Assignment |
Using the line that has "This screenshot has" as the starting point, print each line to the end of the material below word for word. Add no other lines.

Data listing |
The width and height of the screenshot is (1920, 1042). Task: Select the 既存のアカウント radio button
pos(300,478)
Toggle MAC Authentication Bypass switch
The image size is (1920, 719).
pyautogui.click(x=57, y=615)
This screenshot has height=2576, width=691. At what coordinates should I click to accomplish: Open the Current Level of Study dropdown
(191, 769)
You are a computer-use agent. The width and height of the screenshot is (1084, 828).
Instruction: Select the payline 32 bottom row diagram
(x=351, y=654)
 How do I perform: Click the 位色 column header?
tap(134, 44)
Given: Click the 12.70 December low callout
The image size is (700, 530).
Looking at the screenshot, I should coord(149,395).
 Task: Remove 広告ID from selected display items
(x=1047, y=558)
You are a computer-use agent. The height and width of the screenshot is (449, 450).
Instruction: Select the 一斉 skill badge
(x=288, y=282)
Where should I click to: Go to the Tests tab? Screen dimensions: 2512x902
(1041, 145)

Response to this exercise |
This screenshot has height=2576, width=691. At what coordinates should I click to accomplish: Open the Current Level of Study dropdown
(191, 769)
You are a computer-use agent. The width and height of the screenshot is (1084, 828).
Instruction: Select the payline 32 bottom row diagram
(x=351, y=654)
 How do I perform: Click the 位色 column header?
tap(134, 44)
Given: Click the 12.70 December low callout
The image size is (700, 530).
Looking at the screenshot, I should coord(149,395).
 Task: Remove 広告ID from selected display items
(x=1047, y=558)
You are a computer-use agent. The height and width of the screenshot is (449, 450).
Instruction: Select the 一斉 skill badge
(x=288, y=282)
Where should I click to: Go to the Tests tab? Screen dimensions: 2512x902
(1041, 145)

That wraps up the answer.